By JAN LARSON McLAUGHLIN
BG Independent News
More Wood County residents have health insurance – but fewer are getting enough exercise and eating right to take care of their bodies.
A Community Health Assessment is conducted for the Wood County Health Department every three years to gauge how adults, youth and children are doing with their physical and mental health.
The survey looks at such areas as health care access, health behaviors, chronic diseases, social conditions, youth and child health.
Alex Aspacher, community outreach coordinator for the Wood County Health Department, reported on the results of the survey during a recent meeting of the Bowling Green Kiwanis Club.
The survey found that more Wood Countians have health care coverage now. In 2012, approximately 15 percent of local residents had no health insurance. That number is now down to 6 percent.

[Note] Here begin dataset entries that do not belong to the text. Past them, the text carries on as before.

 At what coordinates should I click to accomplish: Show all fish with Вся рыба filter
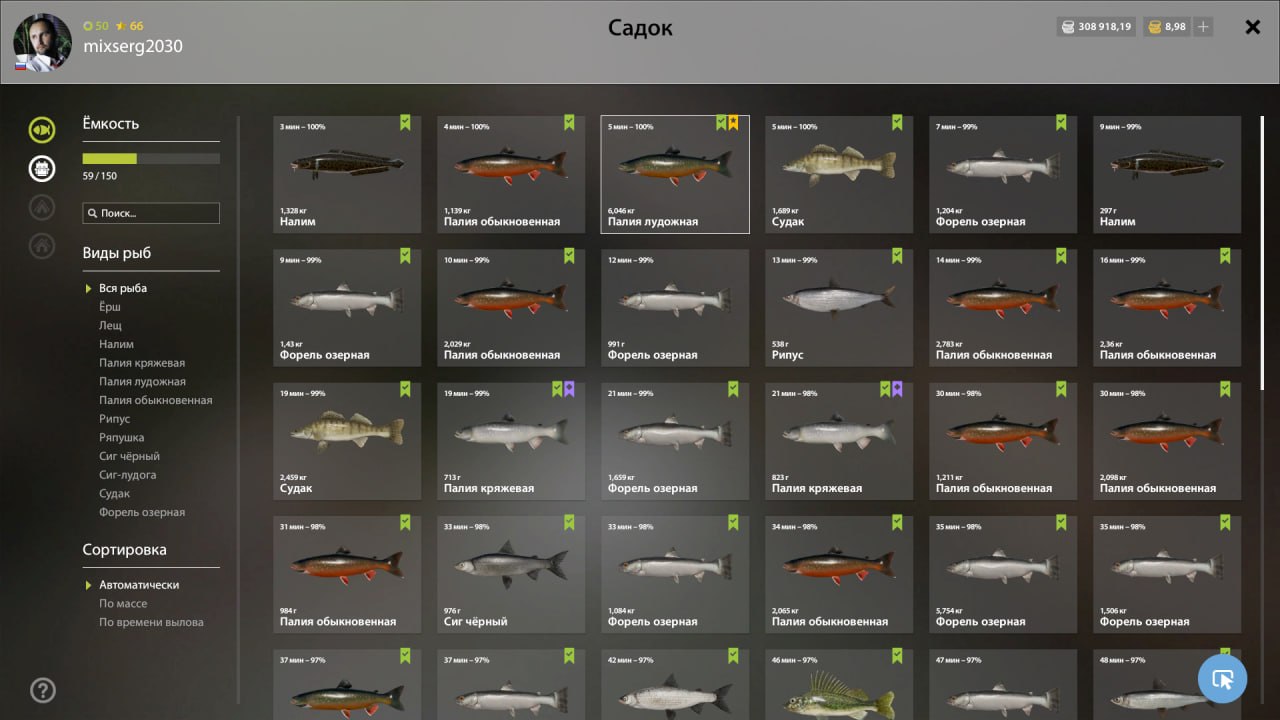[123, 288]
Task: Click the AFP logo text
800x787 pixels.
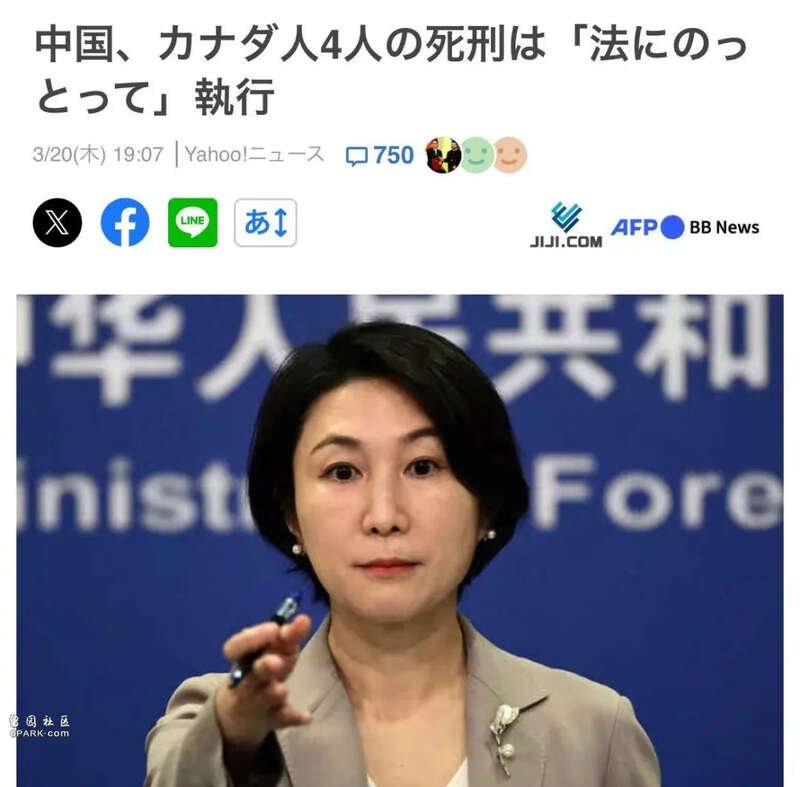Action: [634, 227]
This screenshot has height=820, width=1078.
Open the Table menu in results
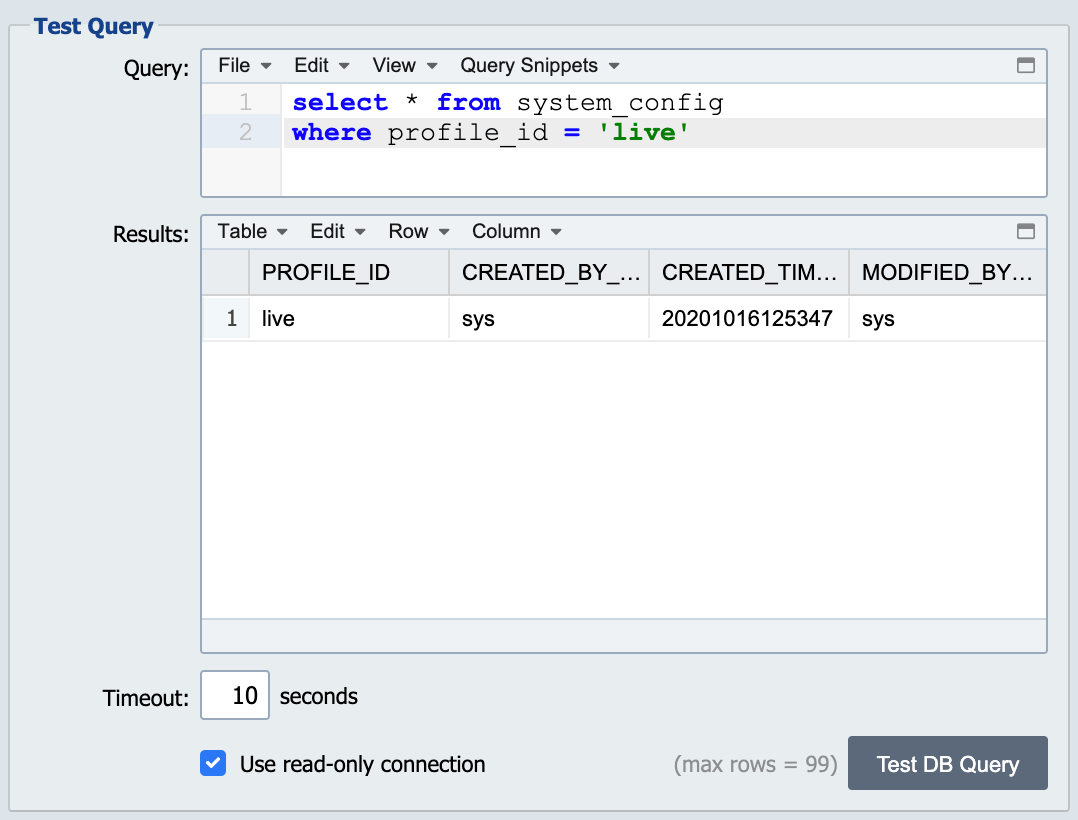pyautogui.click(x=252, y=231)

“People don’t just have insurance, they are using it more,” Aspacher said.
A total of 61 percent of Wood County adults had routine health checkups in the last year, compared to 49 percent in 2015.
However, local adults still need to take better care of themselves – by exercising more and eating less unhealthy food.
The number of adults who are overweight or obese in the county shot up to 72 percent, compared to 66 percent in 2015. The statewide rate is 67 percent and the national rate is 65 percent.
On the survey, adults admitted to daily habits of 2.4 hours of watching TV, 1.5 hours on their cell phones, 1.4 hours on their computers outside of work, and 0.4 hours playing video games.
A quarter of those surveyed said they had no moderate exercise in the past week.
The health department recognized this as a problem.
“We spent this summer encouraging people to use free community options,” Aspacher said.
On the survey, many adults identified lack of time and the cost of gym memberships as impediments to getting exercise. So the health department has been working to identify free exercise opportunities.
The Centers for Disease Control recommends 2.5 hours a week of exercise for adults, and one hour each day for kids.
The survey showed that many local youth and children are getting recommended amounts of exercise. The youth and child obesity rate in the county has dropped in the last three years.
“Our kids are at least getting exercise – even if we’re not,” Aspacher said.
The numbers of youth using tobacco and alcohol have also dropped since the last survey.
The one area seeing a troubling increase is mental health. More youth responded that they have considered suicide, and experience regular sadness or hopelessness.
Wood County adults also showed a decline in mental health. When asked for the average number of days of poor mental health in the past month, local adults said 4.8 compared to 1.9 in 2015.
When rating quality of life, adults responded that the five most limiting health problems they experienced were stress, anxiety, depression or emotional problems, back or neck problems, arthritis, fitness level and sleep problems.
Adults reported they would support the following initiatives:
- More local food/farmers markets (69 percent)
- Bike/walking trails (50 percent)
- New or improved parks (48 percent)
- Safe roadways (47 percent)
- Partnerships with grocery stores to offer low-cost healthy foods (46 percent)
- Community gardens (45 percent)
- Sidewalk accessibility (43 percent)
- Neighborhood safety (41 percent)
- New or updated recreation centers (33 percent)
A total of 1,200 adult surveys were mailed out to randomly selected residences. In order to be statistically accurate, 383 responses were needed. A total of 431 adults responded. The youth surveys fared even better, since they were conducted at schools.
The health survey process began in 2008 – which allows the health department to make comparisons to past health data.
A draft report is available for the public to view on the Wood County Health Department website.
The health department is interested in getting the public involved in coming up with solutions to Wood County’s health issues. The group will look at how to improve opportunities for more exercise and better nutrition.